__Selection__.
And this illustrates as well the wise philosophy of a living ministry. It is not the mechanical repetition of the same doctrines, in the same stereotyped forms of sound words; a book and a reader could do this. But the ministry of God's word, that preaching, by which it pleases God to save them that believe, is the presentation of the truth, through the liv ing forms of the speaker's convictions and experiences. "I believed, therefore have I spoken," said Paul. The mental and spiritual life of the preacher is the medium through which his life is imparted to the hearer. A man must strike out the truth for himself, try it for himself, approve it and prove it too, before he is qualified to minister it effectually to others. Just as our Lord began his ministry by the preparation of the wilderness, and the temptation of the wilderness, so all his commissioned apostles in every age have had a like experience, to fit them for a successful ministry. If the master himself had need be tempted in all points, as we are, to be a sympathizing high-priest for us, much more do we need the training of doubt, and searching for the truth, and the joyous finding, to fit us to minister that truth efficaciously to our fellows. This is the ministry God has ordained; not the cold, abstract proclamation, but the heralding of a blessed discovery. Accordingly they are the most successful ministers, whose experience has been deepest, and who can testify by what they have seen and felt, to the value of the Gospel. Even those whose views are most incomplete through ignorance, nay, and false even through misdirection of fervid natures, even they have ministered more of truth and of the grace of God, than the most learned and the most orthodox divines, who have not had a like experience of suffering and of release. There is in our day a great deal of sceptical thinking, not alone upon the frame-work of revealed religion, but as well upon the deep foundations of all religion, the being of God,

the reality of a moral government, the existence of a spiritual nature, and a hereafter. The late revival of religion will, no doubt, be followed by a fresh development and intensification of this sceptical tendency. The conflict between rationalism and supernaturalism, so far from being laid, is spreading wider, and touching deeper fountains of life. Robertson's ministry is one of the most significant signs of the times. It is the offspring of the spirit of the age; it would have been an impossibility in a believing age; and even a greater impossibility in an age of sensuous and infidel philosophy. It is an attempt to bridge over the awful chasm that separates so many thinking and earnest minds from Christianity. It is an attempt to transfuse reason with faith, to show that at the root of all reason lies the want of revelation, and the end of all reasoning brings to the borders of faith. Some Christians would charge his discourses with rationalism—and we must confess with too much reason in some cases,-and yet it is rationalism, baptized with a Christian spirit, everywhere interfused with reverence for God and love to man. The days of a cold sneering infidelity are over. The next assault upon Christianity, for which the forces are even now mustering, is to be in the name of a purer spiritualism, and a wider philanthropy,-not a mere unbelief, but a positive disbelief, which shall pity Christians as a later sect of Jews, who, blinded by superstition, do not recognize the last and best advent, an infidelity of reforms and missions. Now we know of no sermons, better calculated than Robertson's, to lodge a seminal Christianity in minds drifting towards rationalism, thoughtful, earnest, yet free. Many a doubter will wonder to see his secret doubts adopted by Robertson, perhaps intensified and interwreathed with others, yet deeper and more painful than he has reached, and under his hands, putting on a new aspect, leading by a new way to the cross, and in the end pledging him, at the peril of inconsistency and self-denial, to accept of the Gospel. It may be that the Gospel, to which he thus leads the doubter, we would not accept as possessing all the features of our most venerable creeds, but it would be bigotry indeed, to deny that if the sceptic should accept it,

he would be a doubter no longer, but a believer humbled and transformed.

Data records
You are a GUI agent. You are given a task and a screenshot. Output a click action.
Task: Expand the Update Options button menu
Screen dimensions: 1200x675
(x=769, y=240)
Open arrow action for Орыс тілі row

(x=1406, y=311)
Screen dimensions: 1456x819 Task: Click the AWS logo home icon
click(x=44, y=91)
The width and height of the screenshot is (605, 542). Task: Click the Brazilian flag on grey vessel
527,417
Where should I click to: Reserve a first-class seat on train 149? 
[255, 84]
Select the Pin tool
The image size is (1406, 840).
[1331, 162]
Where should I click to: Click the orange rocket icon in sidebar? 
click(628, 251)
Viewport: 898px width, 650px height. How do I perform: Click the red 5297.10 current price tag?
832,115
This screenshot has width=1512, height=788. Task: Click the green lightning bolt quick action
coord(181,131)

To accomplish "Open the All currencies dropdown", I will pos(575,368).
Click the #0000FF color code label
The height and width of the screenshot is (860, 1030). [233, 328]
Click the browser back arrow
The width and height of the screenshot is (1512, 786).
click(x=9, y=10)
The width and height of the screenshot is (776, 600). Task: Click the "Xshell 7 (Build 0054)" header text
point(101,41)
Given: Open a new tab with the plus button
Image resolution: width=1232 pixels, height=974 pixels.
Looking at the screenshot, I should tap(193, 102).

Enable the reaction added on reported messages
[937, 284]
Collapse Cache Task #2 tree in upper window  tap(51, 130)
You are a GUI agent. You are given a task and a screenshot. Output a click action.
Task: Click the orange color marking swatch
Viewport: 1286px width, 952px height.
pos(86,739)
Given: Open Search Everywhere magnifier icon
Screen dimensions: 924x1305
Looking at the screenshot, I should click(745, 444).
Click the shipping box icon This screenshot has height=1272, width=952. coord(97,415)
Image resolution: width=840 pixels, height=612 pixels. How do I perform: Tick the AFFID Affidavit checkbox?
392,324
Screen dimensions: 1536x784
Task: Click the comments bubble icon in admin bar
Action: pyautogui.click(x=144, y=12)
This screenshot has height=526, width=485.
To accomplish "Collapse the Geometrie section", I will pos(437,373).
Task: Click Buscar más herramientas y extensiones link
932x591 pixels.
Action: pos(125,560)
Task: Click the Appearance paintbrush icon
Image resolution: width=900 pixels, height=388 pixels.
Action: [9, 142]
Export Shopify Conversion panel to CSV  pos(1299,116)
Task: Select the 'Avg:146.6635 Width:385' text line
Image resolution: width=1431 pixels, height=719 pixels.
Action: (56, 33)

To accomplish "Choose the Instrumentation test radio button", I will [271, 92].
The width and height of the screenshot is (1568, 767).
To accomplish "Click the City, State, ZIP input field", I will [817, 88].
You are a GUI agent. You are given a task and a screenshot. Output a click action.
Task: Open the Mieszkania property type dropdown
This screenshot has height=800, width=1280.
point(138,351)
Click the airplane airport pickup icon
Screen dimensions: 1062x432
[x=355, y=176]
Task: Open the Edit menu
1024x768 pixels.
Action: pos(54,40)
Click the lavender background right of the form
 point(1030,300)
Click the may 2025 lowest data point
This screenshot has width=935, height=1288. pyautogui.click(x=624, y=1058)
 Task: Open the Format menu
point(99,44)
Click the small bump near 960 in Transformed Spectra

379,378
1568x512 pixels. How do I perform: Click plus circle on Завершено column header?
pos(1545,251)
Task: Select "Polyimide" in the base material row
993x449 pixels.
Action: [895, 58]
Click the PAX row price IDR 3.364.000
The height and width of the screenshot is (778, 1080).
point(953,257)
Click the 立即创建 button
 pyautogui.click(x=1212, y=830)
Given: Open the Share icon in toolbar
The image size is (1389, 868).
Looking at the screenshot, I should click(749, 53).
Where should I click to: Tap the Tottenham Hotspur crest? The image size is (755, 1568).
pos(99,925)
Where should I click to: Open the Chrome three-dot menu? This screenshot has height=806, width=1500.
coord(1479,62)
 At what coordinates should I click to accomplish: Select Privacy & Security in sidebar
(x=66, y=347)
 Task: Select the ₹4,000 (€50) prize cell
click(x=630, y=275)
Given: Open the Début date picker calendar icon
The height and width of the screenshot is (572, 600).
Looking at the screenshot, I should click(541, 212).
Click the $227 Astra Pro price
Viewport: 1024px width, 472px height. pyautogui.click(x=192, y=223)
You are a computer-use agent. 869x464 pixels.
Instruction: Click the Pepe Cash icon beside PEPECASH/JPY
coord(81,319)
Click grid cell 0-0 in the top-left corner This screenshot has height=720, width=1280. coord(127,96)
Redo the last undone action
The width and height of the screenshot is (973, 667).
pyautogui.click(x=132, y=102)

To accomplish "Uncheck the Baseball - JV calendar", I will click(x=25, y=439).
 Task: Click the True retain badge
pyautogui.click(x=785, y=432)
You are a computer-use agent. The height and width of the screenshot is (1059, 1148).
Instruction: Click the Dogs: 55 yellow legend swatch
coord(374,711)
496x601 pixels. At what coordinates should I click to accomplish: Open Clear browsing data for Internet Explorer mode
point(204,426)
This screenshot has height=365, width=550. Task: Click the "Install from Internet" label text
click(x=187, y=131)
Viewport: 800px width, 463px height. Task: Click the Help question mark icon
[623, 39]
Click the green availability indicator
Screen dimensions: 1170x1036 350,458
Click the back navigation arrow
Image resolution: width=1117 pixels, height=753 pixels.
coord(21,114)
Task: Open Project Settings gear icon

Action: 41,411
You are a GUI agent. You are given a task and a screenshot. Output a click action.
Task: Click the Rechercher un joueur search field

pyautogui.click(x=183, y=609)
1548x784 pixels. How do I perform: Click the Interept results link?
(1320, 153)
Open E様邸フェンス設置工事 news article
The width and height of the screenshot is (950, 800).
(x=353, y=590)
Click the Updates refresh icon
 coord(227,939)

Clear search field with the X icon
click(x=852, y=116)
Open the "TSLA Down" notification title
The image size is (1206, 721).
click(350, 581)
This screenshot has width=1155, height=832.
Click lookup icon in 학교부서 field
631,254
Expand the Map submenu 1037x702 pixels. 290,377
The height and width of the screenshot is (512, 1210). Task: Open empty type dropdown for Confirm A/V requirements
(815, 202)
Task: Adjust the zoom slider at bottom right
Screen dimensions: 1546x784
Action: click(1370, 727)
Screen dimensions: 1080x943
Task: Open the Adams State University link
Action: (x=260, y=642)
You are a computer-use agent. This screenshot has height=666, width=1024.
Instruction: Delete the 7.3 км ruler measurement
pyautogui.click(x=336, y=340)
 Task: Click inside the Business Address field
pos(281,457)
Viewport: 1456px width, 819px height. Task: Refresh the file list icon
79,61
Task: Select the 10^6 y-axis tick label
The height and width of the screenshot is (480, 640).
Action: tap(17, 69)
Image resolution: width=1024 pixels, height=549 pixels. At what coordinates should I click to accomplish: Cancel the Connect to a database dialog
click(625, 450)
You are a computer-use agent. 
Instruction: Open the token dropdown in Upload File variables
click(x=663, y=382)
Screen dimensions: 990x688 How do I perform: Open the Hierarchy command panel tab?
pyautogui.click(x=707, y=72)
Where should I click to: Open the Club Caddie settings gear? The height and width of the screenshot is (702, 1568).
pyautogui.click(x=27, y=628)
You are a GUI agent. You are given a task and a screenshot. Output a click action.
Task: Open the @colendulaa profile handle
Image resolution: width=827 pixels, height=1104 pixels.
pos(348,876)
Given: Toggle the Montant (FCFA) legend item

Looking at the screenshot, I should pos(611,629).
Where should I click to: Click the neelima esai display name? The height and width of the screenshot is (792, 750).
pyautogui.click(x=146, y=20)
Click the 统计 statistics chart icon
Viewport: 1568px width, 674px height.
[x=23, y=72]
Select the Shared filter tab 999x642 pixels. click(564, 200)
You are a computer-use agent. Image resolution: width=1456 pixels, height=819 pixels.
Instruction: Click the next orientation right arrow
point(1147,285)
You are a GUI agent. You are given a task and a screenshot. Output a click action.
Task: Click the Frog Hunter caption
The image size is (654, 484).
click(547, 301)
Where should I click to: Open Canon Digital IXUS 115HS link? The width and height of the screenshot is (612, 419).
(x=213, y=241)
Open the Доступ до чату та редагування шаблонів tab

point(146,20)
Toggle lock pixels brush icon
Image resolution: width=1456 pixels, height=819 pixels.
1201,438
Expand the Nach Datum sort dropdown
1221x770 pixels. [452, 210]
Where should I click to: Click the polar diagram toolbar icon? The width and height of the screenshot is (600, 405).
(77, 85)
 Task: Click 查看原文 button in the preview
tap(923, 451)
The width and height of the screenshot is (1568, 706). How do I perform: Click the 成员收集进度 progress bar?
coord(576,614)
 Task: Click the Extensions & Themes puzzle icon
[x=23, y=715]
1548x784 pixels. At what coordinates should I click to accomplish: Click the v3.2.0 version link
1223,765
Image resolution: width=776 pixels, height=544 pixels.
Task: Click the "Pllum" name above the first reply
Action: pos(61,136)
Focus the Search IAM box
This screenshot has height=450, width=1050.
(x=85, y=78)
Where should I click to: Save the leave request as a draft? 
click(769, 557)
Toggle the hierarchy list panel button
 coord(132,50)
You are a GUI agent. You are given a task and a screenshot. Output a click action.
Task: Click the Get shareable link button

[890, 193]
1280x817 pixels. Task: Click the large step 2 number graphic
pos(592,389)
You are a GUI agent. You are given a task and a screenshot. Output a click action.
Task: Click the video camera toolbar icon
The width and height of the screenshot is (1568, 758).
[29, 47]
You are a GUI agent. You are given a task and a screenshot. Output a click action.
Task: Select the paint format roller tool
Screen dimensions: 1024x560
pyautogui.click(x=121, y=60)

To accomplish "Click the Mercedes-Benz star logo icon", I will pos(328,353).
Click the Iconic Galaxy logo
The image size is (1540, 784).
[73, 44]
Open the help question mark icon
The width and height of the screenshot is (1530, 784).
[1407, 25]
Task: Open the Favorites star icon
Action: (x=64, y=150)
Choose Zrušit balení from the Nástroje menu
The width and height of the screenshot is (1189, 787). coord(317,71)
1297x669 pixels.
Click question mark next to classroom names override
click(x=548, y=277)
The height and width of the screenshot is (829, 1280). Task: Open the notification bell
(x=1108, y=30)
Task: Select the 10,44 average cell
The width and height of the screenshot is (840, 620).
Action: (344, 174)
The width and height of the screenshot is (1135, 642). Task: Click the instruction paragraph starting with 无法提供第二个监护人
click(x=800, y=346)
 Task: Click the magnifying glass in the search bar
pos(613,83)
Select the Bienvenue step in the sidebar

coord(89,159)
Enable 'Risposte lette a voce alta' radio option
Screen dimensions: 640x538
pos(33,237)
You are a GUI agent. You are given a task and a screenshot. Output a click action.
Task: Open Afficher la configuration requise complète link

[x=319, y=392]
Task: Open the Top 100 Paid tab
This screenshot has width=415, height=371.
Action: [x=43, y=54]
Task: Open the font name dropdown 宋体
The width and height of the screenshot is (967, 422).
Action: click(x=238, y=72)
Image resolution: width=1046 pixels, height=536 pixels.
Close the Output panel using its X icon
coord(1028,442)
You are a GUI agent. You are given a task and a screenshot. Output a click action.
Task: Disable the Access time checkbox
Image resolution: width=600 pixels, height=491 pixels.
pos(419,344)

__Given problem 1__. Shift each coordinate in the listing's answers up by 86, and write out again the stretch of the listing from the line containing "Enable the reaction" through the line containing "pos(86,739)", with the requests included.
__Given problem 2__. Supply the next part of the passage about Robertson's ministry, starting after its final sentence.
The passage about Robertson's ministry and the listing are unrelated pieces of material.

__Written answer 1__.
Enable the reaction added on reported messages
[1023, 370]
Collapse Cache Task #2 tree in upper window  tap(137, 216)
You are a GUI agent. You are given a task and a screenshot. Output a click action.
Task: Click the orange color marking swatch
Viewport: 1286px width, 952px height.
pos(172,825)

__Written answer 2__.
It is at once the beauty and power of these sermons, that they take a Christian doctrine, and evoke responses to it from nature and providence, from the secret consciousness of the human heart, and from that wider human experience which is the voice of history. It is a great achievement for a preacher to lay open the hearer's soul, and bring out a want which nothing can satisfy but the Gospel, to interpret to him his own feelings and history, and make him see why and towards what he has been led thus. There is a demonstration of the truth of religion in this, to which nothing can be added, and in which the soul rests with a satisfying faith. Nothing so thoroughly establishes the mind in the belief of the Gospel, as to discover some interior and unexpected bond of union between the word and the work of God, and they preach most directly to human conviction who exhibit this harmony and unity. In this respect particularly are all science, and learning, and experience tributary to the preacher's work. A truth of scripture will sometimes stand out to a man's thought in bald isolation, or worse, in evident opposition to others he cannot but hold sacred; but the discovery of some other truth shall be a bond of connexion, and reveal the unity of the whole. Robertson not unfrequently brings some fact of science, or some common feeling of humanity, to illustrate a scriptural declaration, and ever after a new truth shines for us in heaven, as fixed as a star.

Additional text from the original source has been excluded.